▶ WORK REQUIRED: Set down every entry again exactly as it stands below.

[Saved entries]
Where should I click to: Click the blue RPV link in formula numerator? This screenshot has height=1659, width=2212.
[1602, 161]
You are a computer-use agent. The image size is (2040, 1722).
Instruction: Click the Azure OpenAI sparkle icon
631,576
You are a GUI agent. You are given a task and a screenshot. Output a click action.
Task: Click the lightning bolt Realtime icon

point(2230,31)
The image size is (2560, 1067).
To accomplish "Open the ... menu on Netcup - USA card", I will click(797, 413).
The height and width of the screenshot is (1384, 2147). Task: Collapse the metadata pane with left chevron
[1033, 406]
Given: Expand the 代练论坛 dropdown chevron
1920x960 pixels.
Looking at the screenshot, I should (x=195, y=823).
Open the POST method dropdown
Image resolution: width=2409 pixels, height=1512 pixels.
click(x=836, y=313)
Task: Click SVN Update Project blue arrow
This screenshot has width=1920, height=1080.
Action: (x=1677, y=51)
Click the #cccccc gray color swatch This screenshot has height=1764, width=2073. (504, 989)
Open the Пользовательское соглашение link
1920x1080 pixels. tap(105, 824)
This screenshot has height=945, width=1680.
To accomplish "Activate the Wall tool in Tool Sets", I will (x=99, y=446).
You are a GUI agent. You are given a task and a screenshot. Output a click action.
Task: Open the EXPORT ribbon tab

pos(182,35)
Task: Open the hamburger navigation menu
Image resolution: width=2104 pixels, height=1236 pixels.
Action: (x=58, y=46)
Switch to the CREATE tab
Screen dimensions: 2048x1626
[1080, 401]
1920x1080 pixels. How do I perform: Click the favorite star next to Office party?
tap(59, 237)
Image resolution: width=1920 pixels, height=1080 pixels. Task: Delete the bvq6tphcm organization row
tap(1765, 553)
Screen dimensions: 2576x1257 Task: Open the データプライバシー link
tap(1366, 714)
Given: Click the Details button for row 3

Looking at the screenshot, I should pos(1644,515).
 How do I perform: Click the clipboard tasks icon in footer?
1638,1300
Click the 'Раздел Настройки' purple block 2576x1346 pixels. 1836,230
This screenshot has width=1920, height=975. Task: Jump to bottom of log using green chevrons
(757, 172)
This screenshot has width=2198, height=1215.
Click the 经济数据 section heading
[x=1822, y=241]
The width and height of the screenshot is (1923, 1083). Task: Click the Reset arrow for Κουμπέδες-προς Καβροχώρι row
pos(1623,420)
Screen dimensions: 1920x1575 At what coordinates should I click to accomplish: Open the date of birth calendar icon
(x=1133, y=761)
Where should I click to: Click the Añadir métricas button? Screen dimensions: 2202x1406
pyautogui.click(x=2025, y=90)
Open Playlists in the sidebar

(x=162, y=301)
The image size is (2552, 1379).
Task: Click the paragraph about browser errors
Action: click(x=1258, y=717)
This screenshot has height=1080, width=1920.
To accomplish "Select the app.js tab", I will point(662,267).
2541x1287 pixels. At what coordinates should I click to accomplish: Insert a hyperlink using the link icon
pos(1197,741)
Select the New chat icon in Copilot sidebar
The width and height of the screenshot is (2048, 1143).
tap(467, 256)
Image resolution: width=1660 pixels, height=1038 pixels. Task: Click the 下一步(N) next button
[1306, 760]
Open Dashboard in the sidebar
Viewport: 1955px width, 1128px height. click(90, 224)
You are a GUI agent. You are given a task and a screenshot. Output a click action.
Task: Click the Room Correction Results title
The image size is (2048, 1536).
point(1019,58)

▶ RESULT BELOW:
Where should I click to: Click the blue RPV link in formula numerator? This screenshot has height=1659, width=2212.
[1602, 161]
You are a computer-use agent. The image size is (2040, 1722).
Instruction: Click the Azure OpenAI sparkle icon
631,576
You are a GUI agent. You are given a task and a screenshot. Output a click action.
Task: Click the lightning bolt Realtime icon

point(2230,31)
The image size is (2560, 1067).
To accomplish "Open the ... menu on Netcup - USA card", I will click(797, 413).
The height and width of the screenshot is (1384, 2147). Task: Collapse the metadata pane with left chevron
[1033, 406]
Given: Expand the 代练论坛 dropdown chevron
1920x960 pixels.
Looking at the screenshot, I should (x=195, y=823).
Open the POST method dropdown
Image resolution: width=2409 pixels, height=1512 pixels.
click(x=836, y=313)
Task: Click SVN Update Project blue arrow
This screenshot has width=1920, height=1080.
Action: (x=1677, y=51)
Click the #cccccc gray color swatch This screenshot has height=1764, width=2073. (504, 989)
Open the Пользовательское соглашение link
1920x1080 pixels. tap(105, 824)
This screenshot has height=945, width=1680.
To accomplish "Activate the Wall tool in Tool Sets", I will (x=99, y=446).
You are a GUI agent. You are given a task and a screenshot. Output a click action.
Task: Open the EXPORT ribbon tab

pos(182,35)
Task: Open the hamburger navigation menu
Image resolution: width=2104 pixels, height=1236 pixels.
Action: (x=58, y=46)
Switch to the CREATE tab
Screen dimensions: 2048x1626
[1080, 401]
1920x1080 pixels. How do I perform: Click the favorite star next to Office party?
tap(59, 237)
Image resolution: width=1920 pixels, height=1080 pixels. Task: Delete the bvq6tphcm organization row
tap(1765, 553)
Screen dimensions: 2576x1257 Task: Open the データプライバシー link
tap(1366, 714)
Given: Click the Details button for row 3

Looking at the screenshot, I should pos(1644,515).
 How do I perform: Click the clipboard tasks icon in footer?
1638,1300
Click the 'Раздел Настройки' purple block 2576x1346 pixels. 1836,230
This screenshot has width=1920, height=975. Task: Jump to bottom of log using green chevrons
(757, 172)
This screenshot has width=2198, height=1215.
Click the 经济数据 section heading
[x=1822, y=241]
The width and height of the screenshot is (1923, 1083). Task: Click the Reset arrow for Κουμπέδες-προς Καβροχώρι row
pos(1623,420)
Screen dimensions: 1920x1575 At what coordinates should I click to accomplish: Open the date of birth calendar icon
(x=1133, y=761)
Where should I click to: Click the Añadir métricas button? Screen dimensions: 2202x1406
pyautogui.click(x=2025, y=90)
Open Playlists in the sidebar

(x=162, y=301)
The image size is (2552, 1379).
Task: Click the paragraph about browser errors
Action: click(x=1258, y=717)
This screenshot has height=1080, width=1920.
To accomplish "Select the app.js tab", I will point(662,267).
2541x1287 pixels. At what coordinates should I click to accomplish: Insert a hyperlink using the link icon
pos(1197,741)
Select the New chat icon in Copilot sidebar
The width and height of the screenshot is (2048, 1143).
tap(467, 256)
Image resolution: width=1660 pixels, height=1038 pixels. Task: Click the 下一步(N) next button
[1306, 760]
Open Dashboard in the sidebar
Viewport: 1955px width, 1128px height. click(90, 224)
You are a GUI agent. You are given a task and a screenshot. Output a click action.
Task: Click the Room Correction Results title
The image size is (2048, 1536).
point(1019,58)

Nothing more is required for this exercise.